О том, что остается за кадром - страница 14



Наше наступление с целью деблокирования Ленинграда всё никак не приносило успеха, и работа по воспитанию вдохновителей будущих побед требовала постоянных усилий.


Политрук А. И. Сутырин. 1942 г.


Казалось бы, что нового в дополнение к уставам и уже известным директивам можно было донести на этих курсах до фронтовых политработников? Но нужно понимать, что находясь в лесах и болотах переднего края, бойцы и командиры оторваны от всего остального мира. Им неведомо, что происходит не только у них в тылу, но и у соседей – справа и слева. Знание о том, что на других фронтах наступают успешней, что уже освобождены первые занятые врагом советские города и села, рассказы о подвигах, информация о международном положении – всё это расширяло понимание того, какая задача предназначена каждой воинской части, входящей в состав Волховского фронта, и всем этим своевременно должны были быть вооружены комиссары батальонного, полкового, бригадного, дивизионного и корпусного уровня.

Н. В. Трущенко вспоминает, что «когда была опубликована Нота Народного комиссариата иностранных дел СССР о повсеместных грабежах, разорении населения и чудовищных зверствах германских властей на захваченной ими советской территории, мы, вооруженные ее текстом, пошли по землянкам: нужно было рассказать о ее содержании каждому воину…

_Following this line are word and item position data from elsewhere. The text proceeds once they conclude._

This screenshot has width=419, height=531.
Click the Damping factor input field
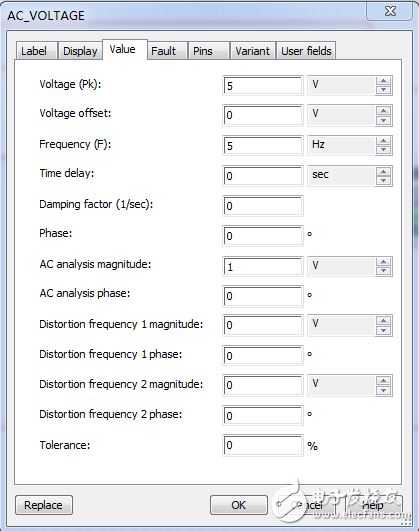click(263, 206)
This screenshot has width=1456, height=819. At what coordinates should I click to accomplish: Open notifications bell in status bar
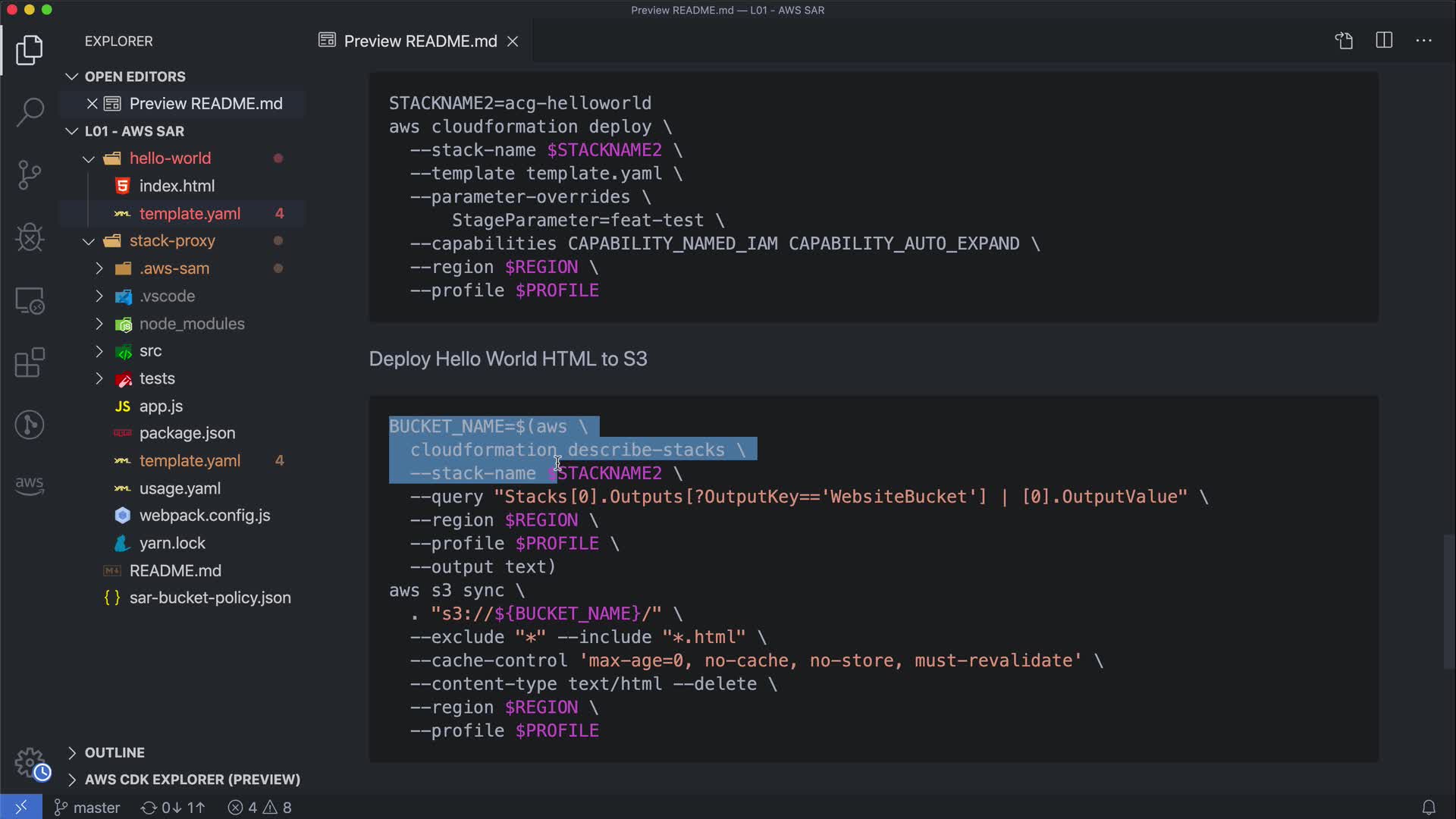[x=1429, y=808]
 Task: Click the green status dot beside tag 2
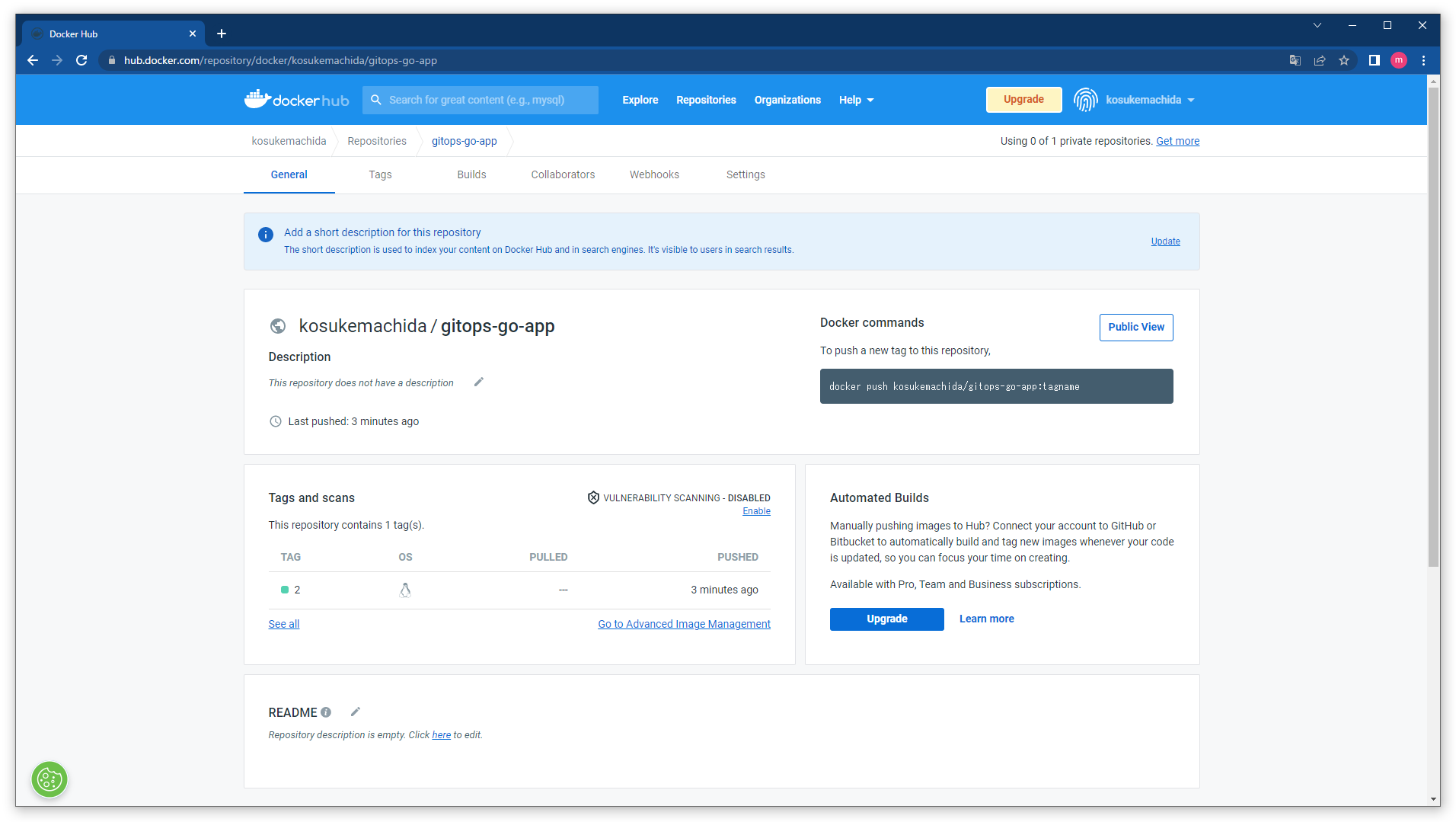(x=283, y=589)
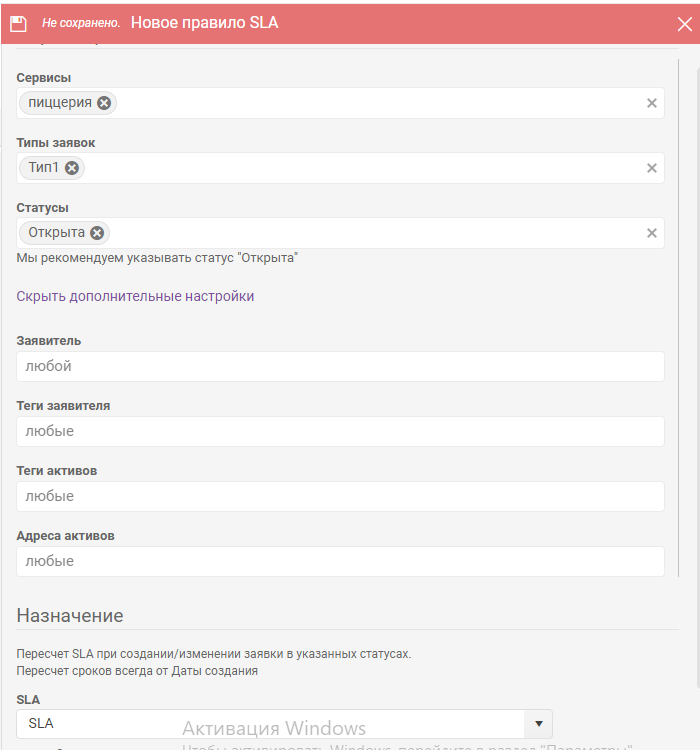Click inside the Типы заявок multi-select field

click(364, 168)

В этом документе говорилось об издевательствах над советскими людьми и массовых убийствах, о глумлении над значительными памятниками русской культуры. Говорилось, что режим ограбления и кровавого террора по отношению к мирному населению захваченных сел и городов представляет собой не какие-то эксцессы отдельных недисциплинированных военных частей, отдельных германских офицеров и солдат, а определенную систему, заранее предусмотренную и поощряемую германским правительством и командованием…

Такие документы рождали у воинов жгучую ненависть к врагу, неукротимое стремление разгромить фашистских захватчиков».

В ближнем тылу партполитработа велась на различном уровне. Так, Б. Ф. Редько вспоминает, как его, заместителя политрука, направили на пятидневные курсы при политотделе дивизии: «Занятия в «лесной академии» (так в обиходе называли мы свои курсы) проводили комиссар дивизии, начальник политотдела и другие опытные политработники.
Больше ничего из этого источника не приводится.